Pinel : baisse des taux de réduction d'impôt en 2023 et 2024

Entré en vigueur en 2014, le dispositif Pinel de défiscalisation immobilière va perdre progressivement de son avantage à compter de janvier 2023. Pour 2021 et l'année 2022, les taux de réduction d'impôt sont les suivants :

  • 12% pour 6 ans
  • 18% pour 9 ans
  • 21% pour 12 ans.

Pour mémoire, le Pinel s'adresse aux propriétaires bailleurs qui s'engagent à louer pour une durée de 6, 9 ou 12 ans un logement neuf et nu à des locataires qui l'occupent à titre de résidence principale. L'assiette fiscale est calculée sur un investissement maximal de 300 000€ (pour une ou deux acquisitions par an) et de 5 500€ par mètre carré de surface habitable. Le loyer doit respecter un plafond spécifique par zone géographique et les ressources des locataires éligibles sont plafonnées selon la composition du foyer.

Sur la durée maximale d'engagement locatif, l'économie d'impôt peut atteindre 63 000€ étalés sur 12 ans pour une opération réalisée en 2021 ou 2022.

En 2023, les taux de réduction d'impôt baissent à :

  • 10,5% sur 6 ans
  • 15% sur 9 ans
  • 17,5% sur 12 ans.

Une nouvelle baisse intervient à partir de janvier 2024 :

  • 9% sur 6 ans
  • 12% sur 9 ans
  • 14% sur 12 ans.

Pour le Pinel outremer, les taux actuels de réduction d'impôt sont supérieurs (de 23% à 32% selon la durée d'engagement de location) et le plafond des niches fiscales est rehaussé à 18 000€, contre 10 000€ en métropole. Les conditions relatives au logement restent les mêmes. Le dispositif applicable dans les départements ultramarins connaîtra également une baisse des taux de réduction d'impôt : ils tomberont entre 21,5% et 28,5% en 2023 et entre 20% et 25% en 2024.

Le Pinel disparaîtra définitivement fin 2024.

Un super Pinel en 2023 et 2024

Durant la période transitoire de 2023 et 2024, les futurs investisseurs auront toutefois la possibilité de profiter des taux de réduction applicables au Pinel 2021 et 2022. L'objectif du gouvernement est de soutenir la construction de logements en laissant l'opportunité aux investisseurs de bénéficier d'un avantage fiscal maximal en contrepartie d'une sélection plus rigoureuse des biens neufs éligibles à une version plus stricte, le Pinel +.

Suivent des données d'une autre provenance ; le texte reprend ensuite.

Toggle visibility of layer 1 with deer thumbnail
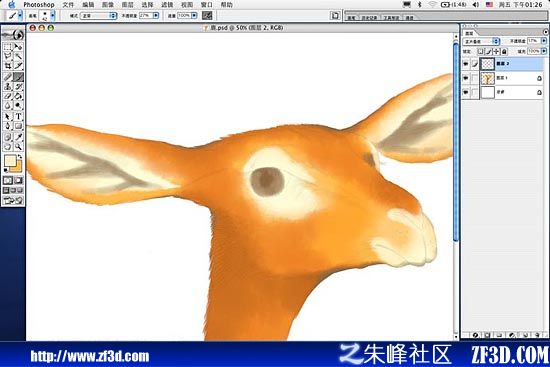 (465, 78)
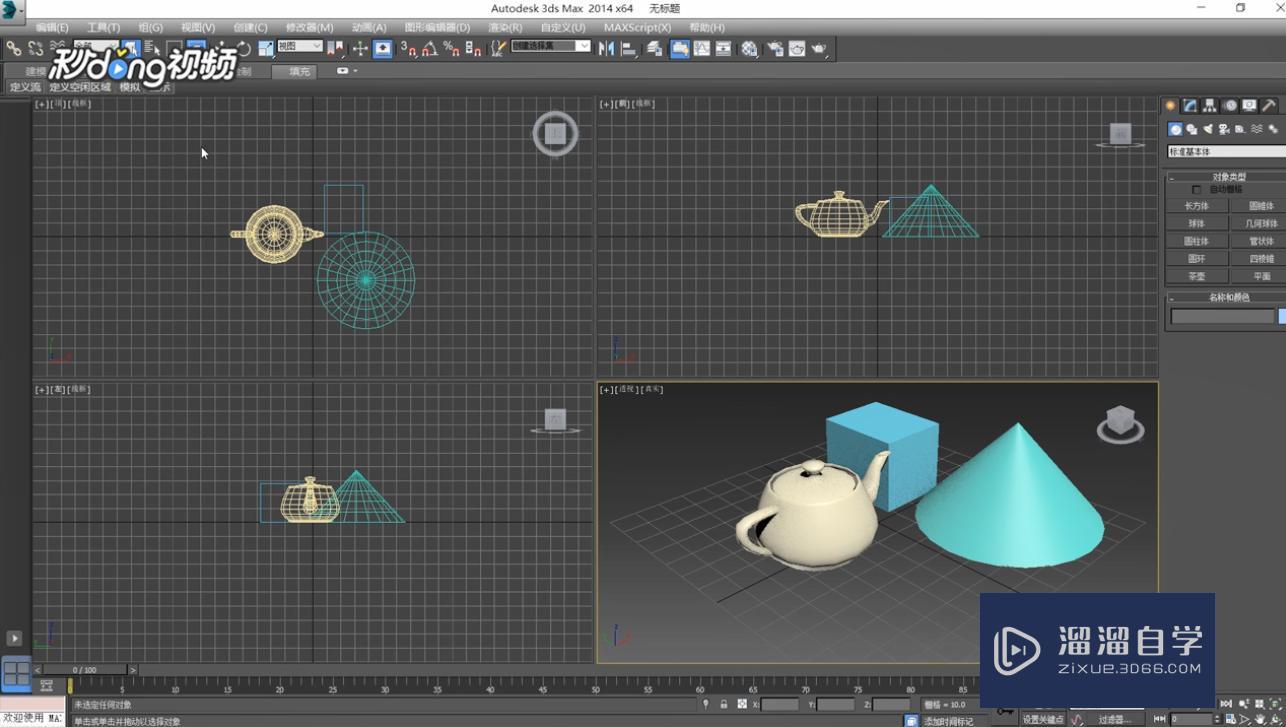This screenshot has width=1286, height=727.
Task: Open the 渲染(R) menu
Action: pyautogui.click(x=505, y=28)
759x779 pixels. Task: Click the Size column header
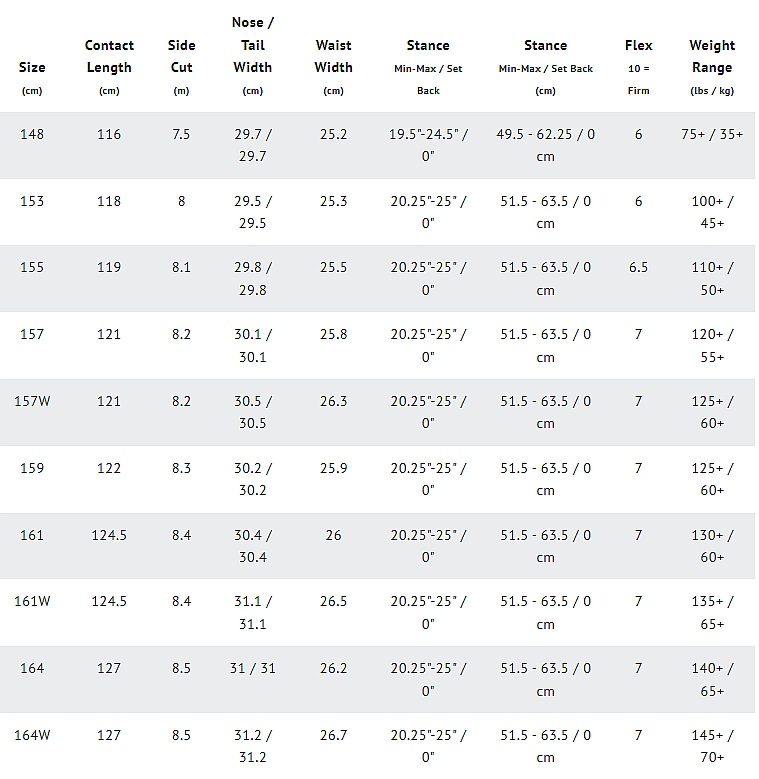32,68
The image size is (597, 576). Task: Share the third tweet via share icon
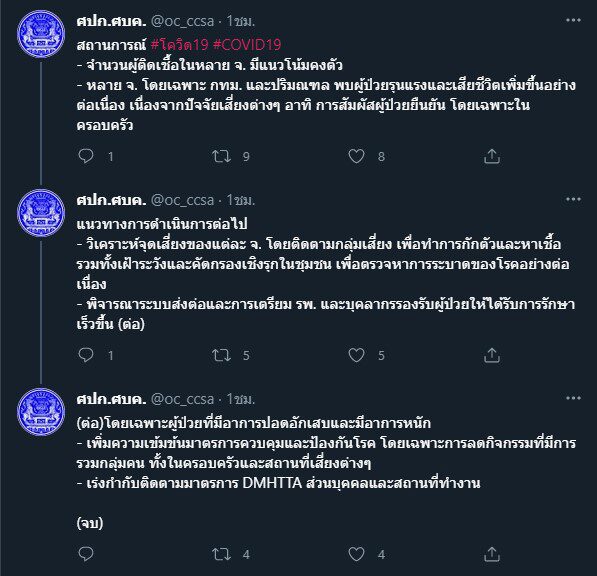coord(492,554)
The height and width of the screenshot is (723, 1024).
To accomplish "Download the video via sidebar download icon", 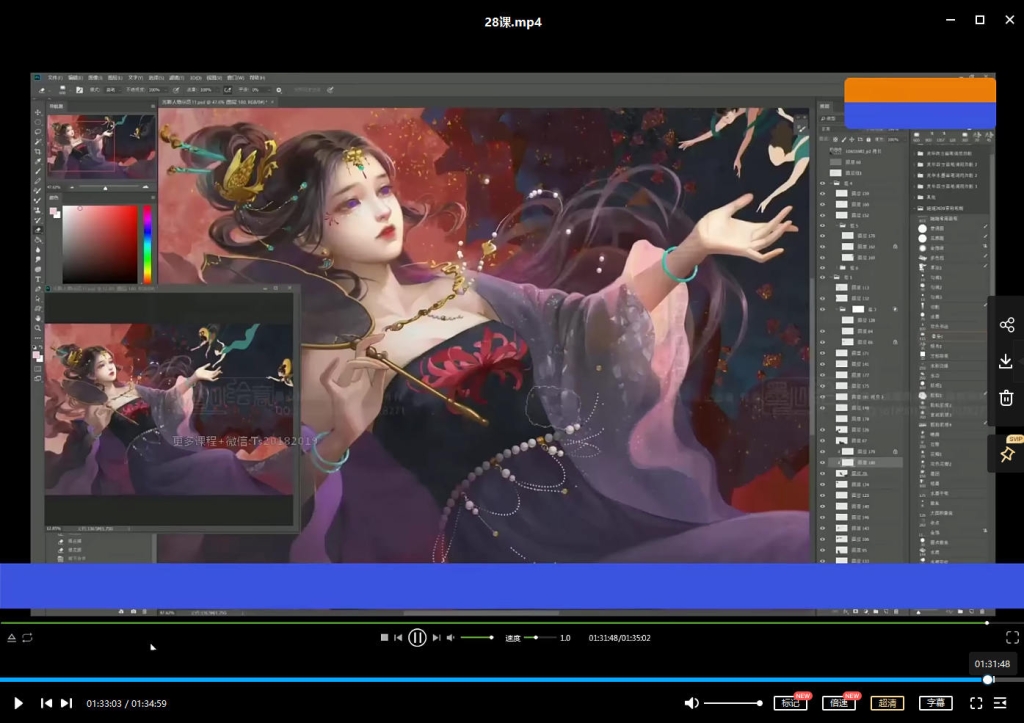I will (1006, 361).
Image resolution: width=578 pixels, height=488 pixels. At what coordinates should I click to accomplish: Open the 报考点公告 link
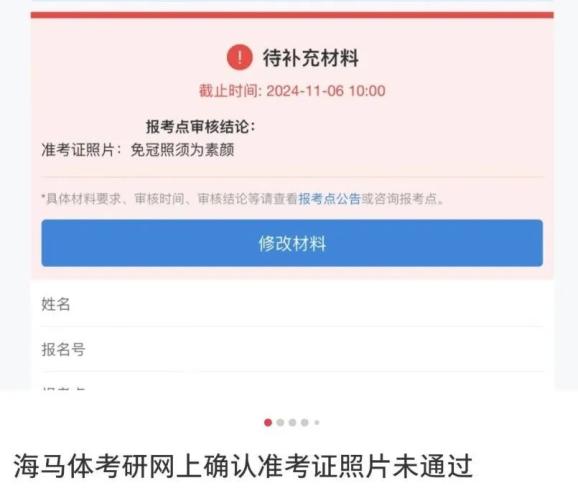[x=329, y=199]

Jeudi 14 octobre, dans le cadre de la journée de restitution de la démarche "Habiter la France de demain", la ministre a dévoilé les critères de ce nouveau Pinel :

  • le logement devra être situé dans un quartier prioritaire de la politique de la ville ou aller plus loin que la future réglementation environnementale RE 2020, en vigueur à partir de janvier 2022 dans le neuf ;
  • le logement devra respecter une surface minimale par typologie : 28m2 pour un T1, 45m2 pour un T2, 62m2 pour un T3, 79m2 pour un T4 et 96m2 pour un T5 ;
  • le logement devra posséder un espace extérieur ;
  • le logement devra bénéficier d'une double exposition à partir du T3.

Le décret fixant les modalités et les conditions de ce Pinel + sera publié d'ici la fin de l'année.

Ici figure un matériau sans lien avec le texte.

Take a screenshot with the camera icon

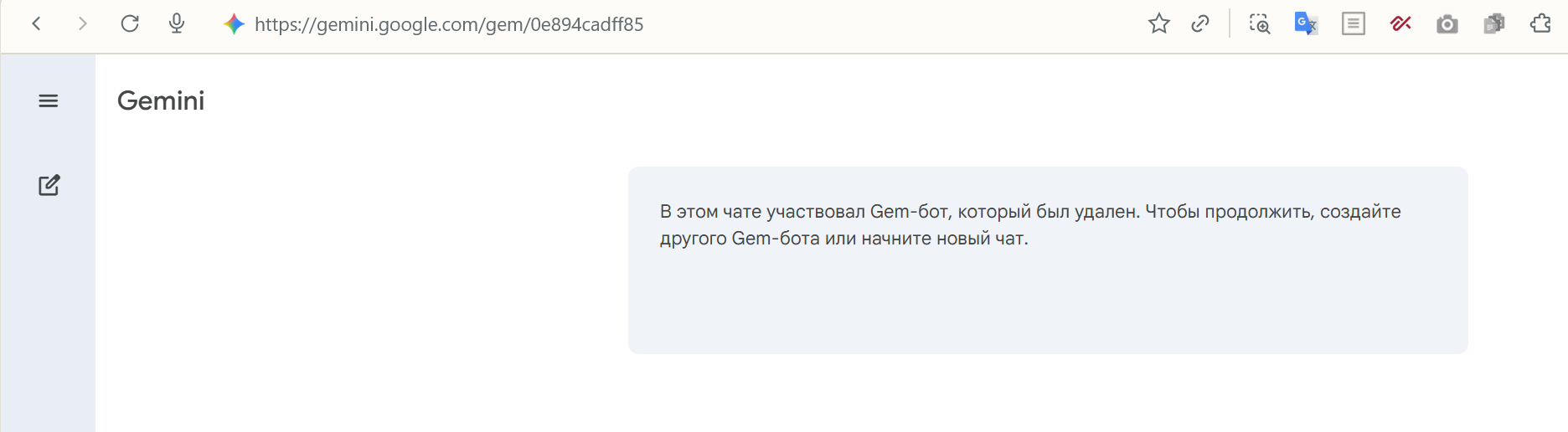pyautogui.click(x=1447, y=24)
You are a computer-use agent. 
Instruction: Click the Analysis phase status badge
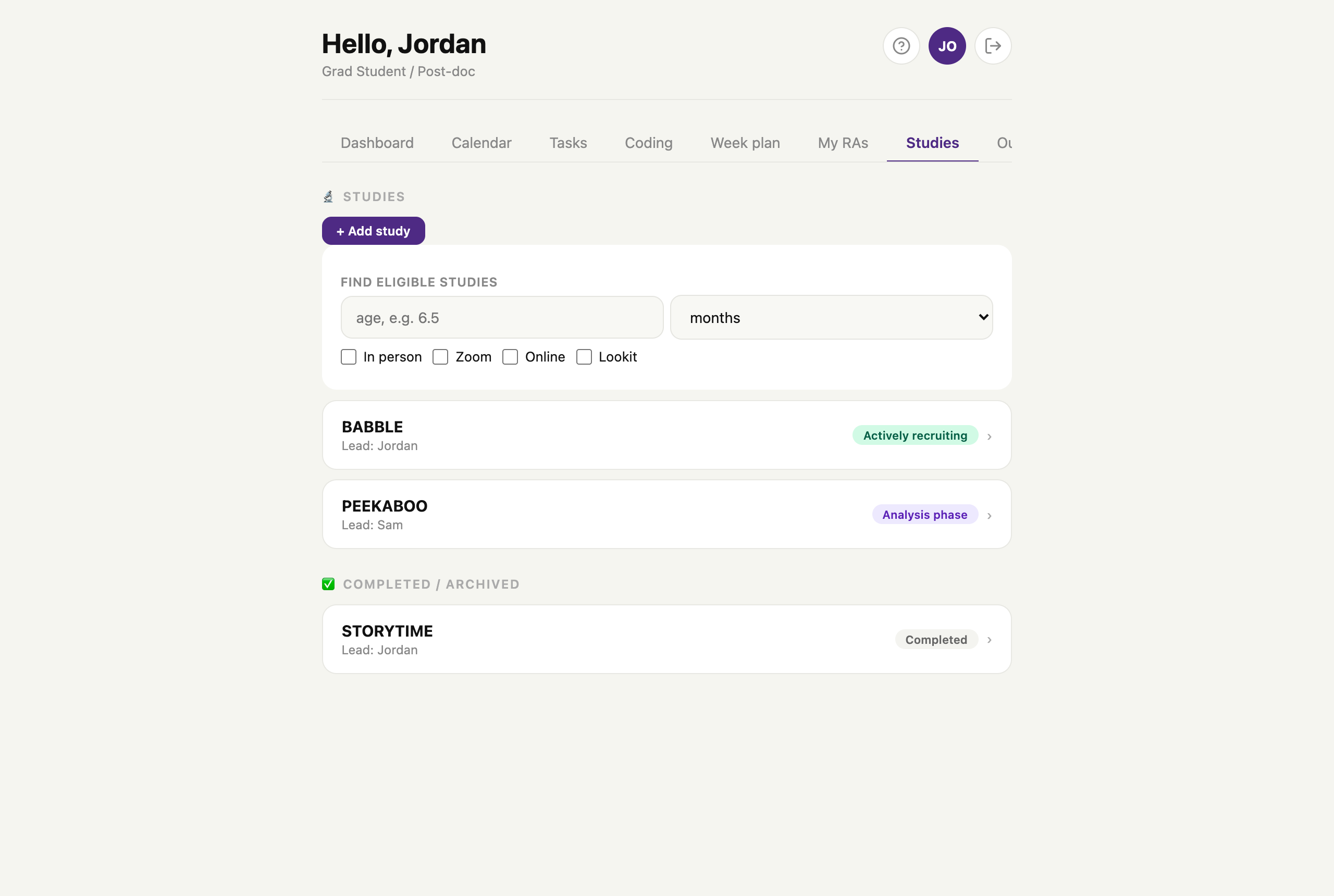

L'entrée en jeu de ce Pinel + va inciter les promoteurs immobiliers à rehausser la performance énergétique de leurs futurs programmes pour faciliter la commercialisation de logements éligibles à cette carotte fiscale. L'optimisation de la défiscalisation immobilière passera donc par une exigence supérieure quant à la qualification des logements neufs.

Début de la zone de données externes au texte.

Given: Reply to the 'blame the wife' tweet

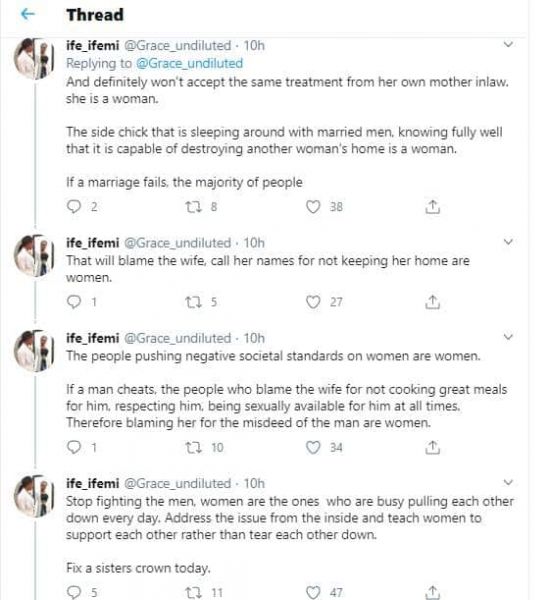Looking at the screenshot, I should pos(73,302).
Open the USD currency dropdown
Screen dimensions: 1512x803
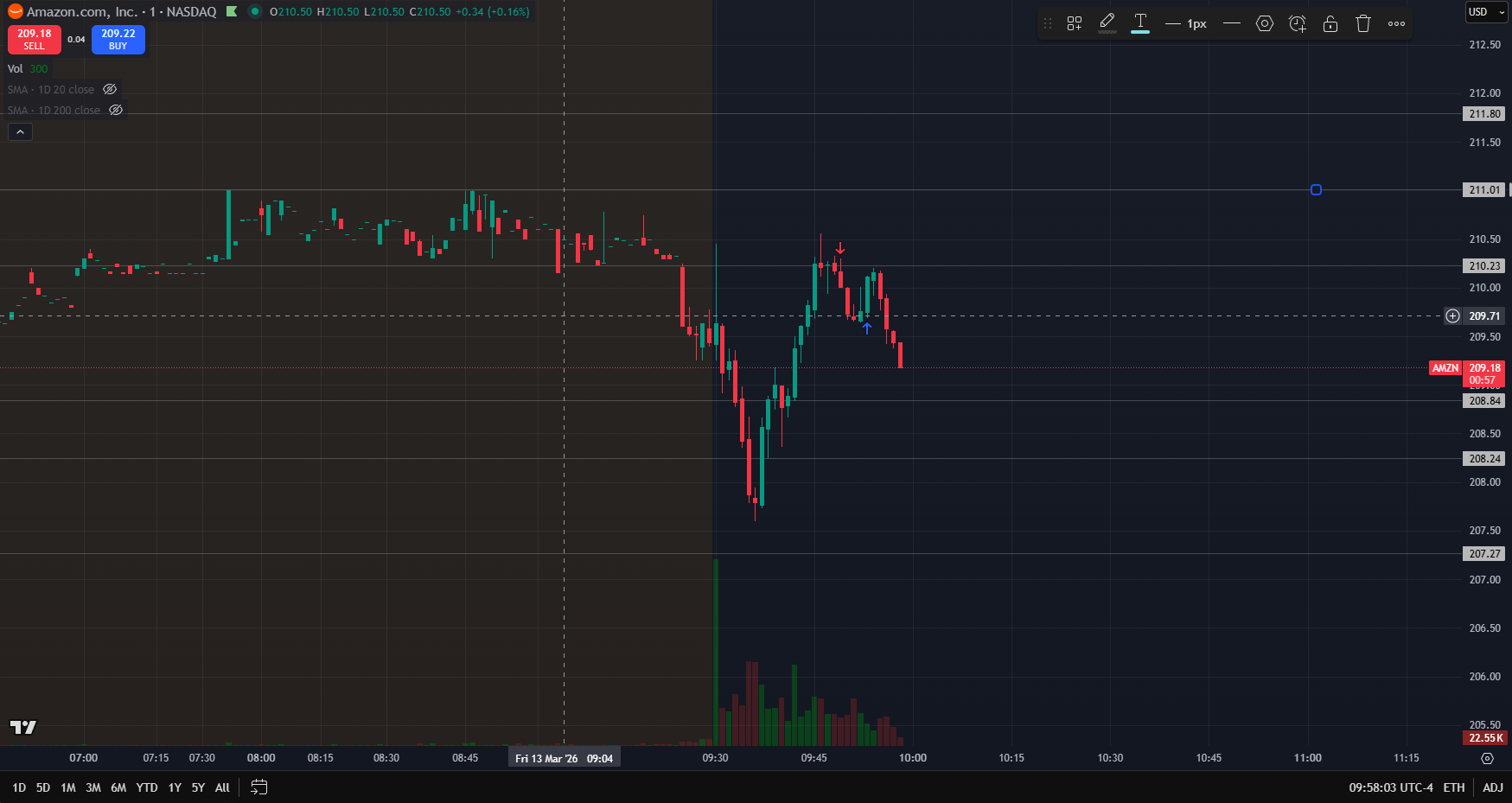pos(1486,12)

Les professionnels sont quant à eux plutôt circonspects quant à l’annonce d’un nouveau Pinel. Les promoteurs estiment que cette version en parallèle de l’originale va ajouter de la complexité là où le marché du neuf réclame au contraire plus de clarté pour encourager les investisseurs. Il y a dix ans, lors du passage du Scellier au Duflot, les ventes des promoteurs immobiliers avaient été divisées par deux. Ils craignent la même sanction avec le Pinel +.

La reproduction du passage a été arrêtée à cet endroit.